Verifier-as-selector: the gate runs single-pass; best-of-N would exploit cladding's strongest asset

### Problem

cladding owns something most harnesses lack: a strong, deterministic, execution-based verifier (the 15-stage gate + spec-conformance). But the autonomous drive loop (`clad run`) uses it as a single-pass PASS/FAIL on **one** attempt. The 2025–26 consensus is that the verifier — not the generator — is the bottleneck and the moat, and that solution coverage scales with the number of candidate attempts *given a good verifier to select among them*. cladding has exactly that verifier and isn't exploiting it.

### Proposed shape

A best-of-N mode for `clad run`: generate K candidate implementations, gate each in isolation, select the green winner (rank among green by a structural rubric), keep the winner and discard the rest, audit the selection. This makes the gate a **selector**, not just a judge.

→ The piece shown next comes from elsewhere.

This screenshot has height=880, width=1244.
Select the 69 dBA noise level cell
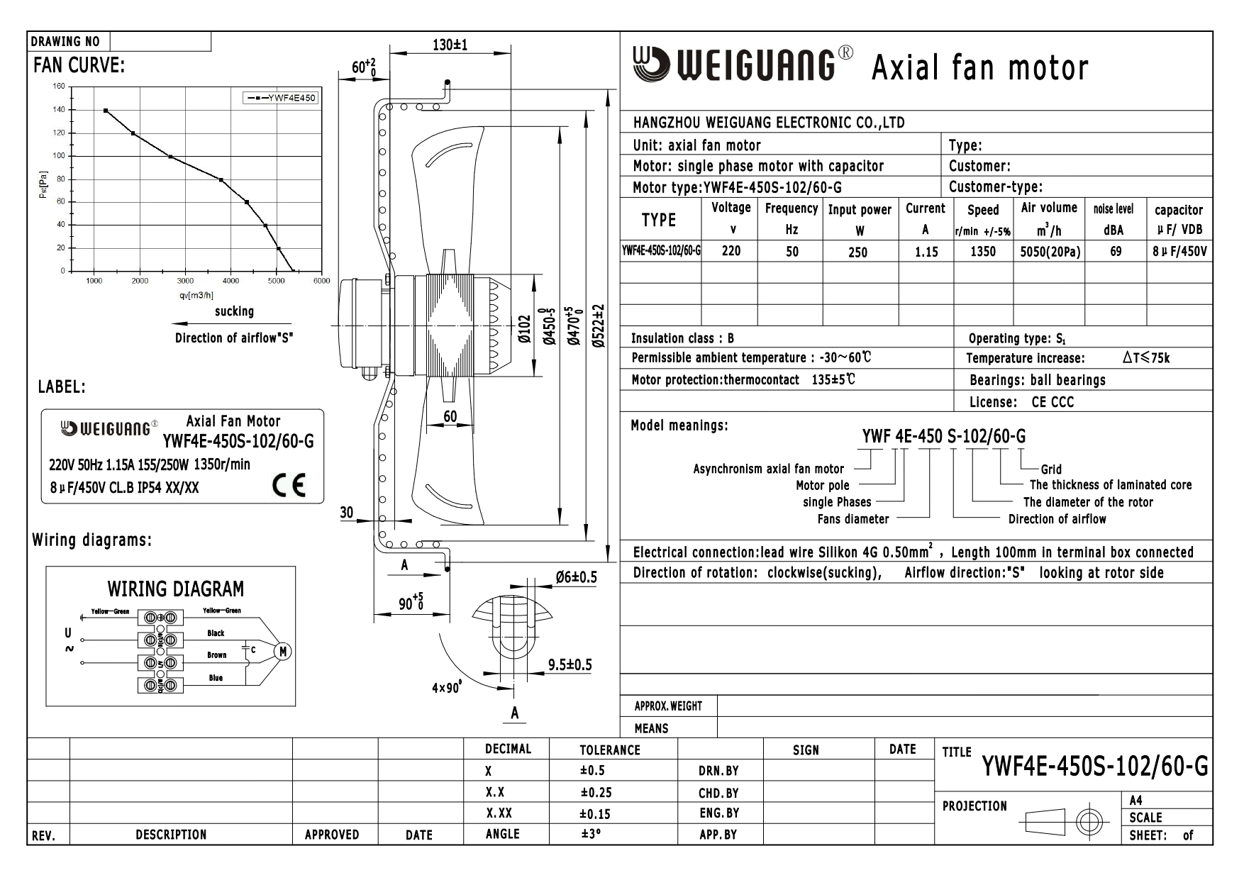pos(1116,251)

### Verified (independent A/B)

- **Mechanism (deterministic, real `selectBest`):** where the first candidate is red but a later one is green, single-pass MISSES and best-of-N HITS; among several green candidates the selector keeps the higher-quality one (fewest stub-fallbacks).
- **Coverage lift (simulation, per-candidate pass ~ Bernoulli(p)):** P(green) tracks `1-(1-p)^N` — e.g. at p=0.3, N=1 → 0.30 vs N=10 → 0.97.

### Honest scope

- `clad run` is the **experimental** autonomous surface (the supported path is host-delegated); best-of-N's reach is gated on autonomous-loop adoption.
- N>1 trades **N× generation + gate cost** for higher P(green) — worth it when a human-required halt costs more than N× compute.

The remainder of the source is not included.